The Jocks and the Geordies was a British comic strip which appeared in the magazine The Dandy and was drawn by Jimmy Hughes. It ran from 1975 to 1990, when artist Jimmy Hughes retired, with occasional appearances after that date.

==Concept==
The strip was about two groups of five schoolboys living in the village of Crosspatch, crossing the border of Scotland and England. As a result, they were in constant battles with one another, with each in turn getting their comeuppance for pranks which were often quite violent. Often both sets of boys would be in trouble from their teachers (Mr McAllistair and Mr Bigglesthwaite) at the end, both of whom despaired of the rivalry and would frequently administer the cane (the belt in the case of the Jocks). The Geordies generally got the upper hand as they tended to use cunning, whereas the Jocks relied entirely upon brute force.

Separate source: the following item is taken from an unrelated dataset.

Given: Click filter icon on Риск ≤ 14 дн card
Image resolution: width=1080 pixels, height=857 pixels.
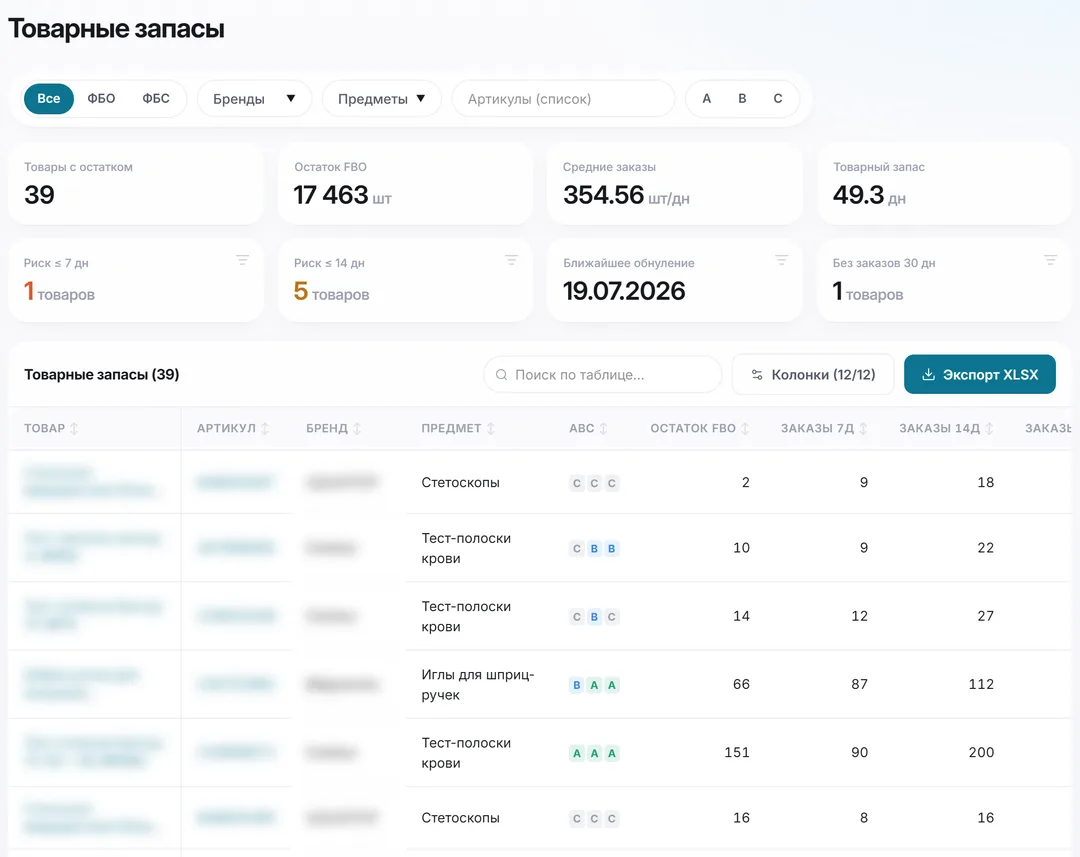Looking at the screenshot, I should (511, 260).
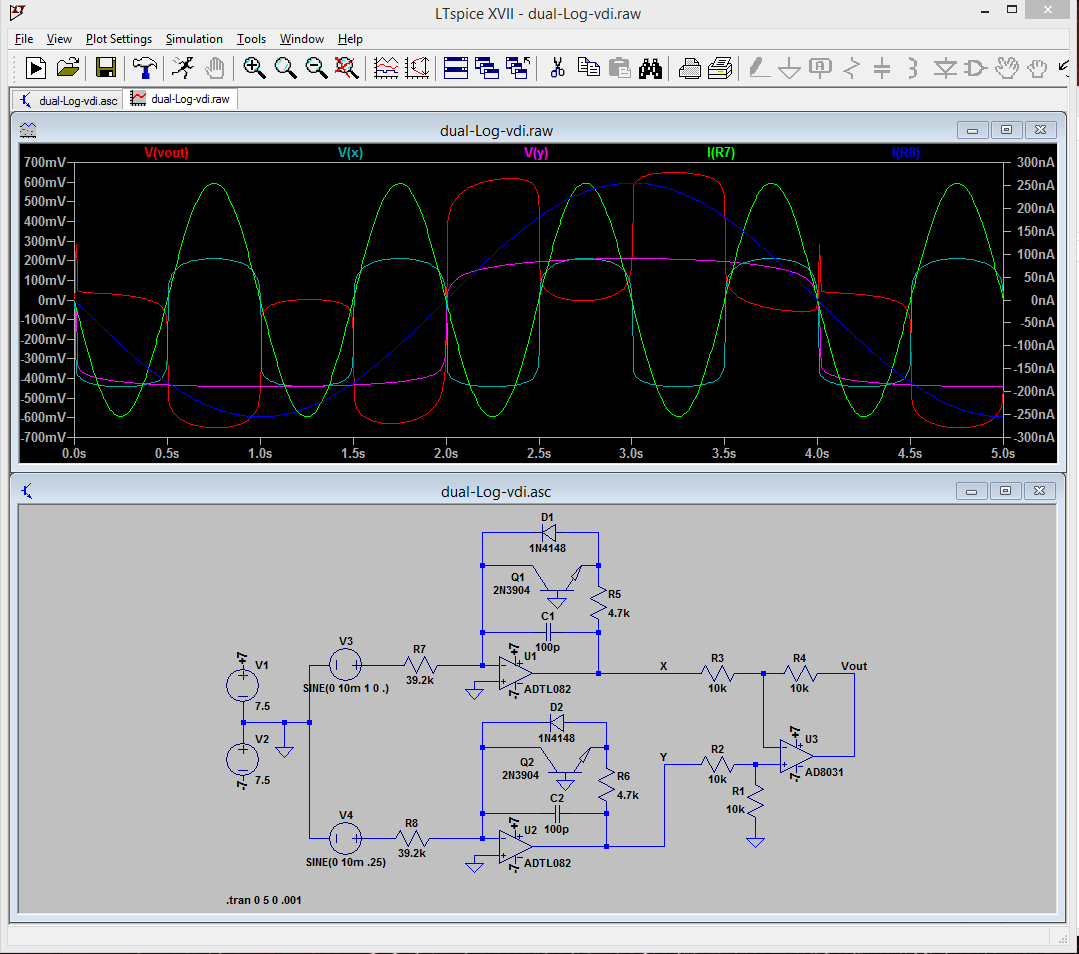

The Jocks (Scottish boys) wore various tartan jumpers and tam o'shanter caps, which were so absurdly large that their wearers' eyes were rarely visible. Their names were Big Jock (the leader), Wee Eck, Hector, Angus and Sandy. The Geordies (North East England boys) wore tiny caps and almost identical dark school uniforms; some of their socks were ridiculously tight, making their shins look pencil thin. The names of the Geordies were not always consistent: the fifth Geordie was referred to as 'Sidney' in the 1979 Dandy annual but this name was later given to the leader of the Geordies. The second and fourth Geordies have been referred to as Specky and Lofty respectively, but these names were not used regularly. In the late 1980s, the names of each character appeared under a 'mugshot' and they were Sidney, Percy, Arnold, Cedric and Egbert.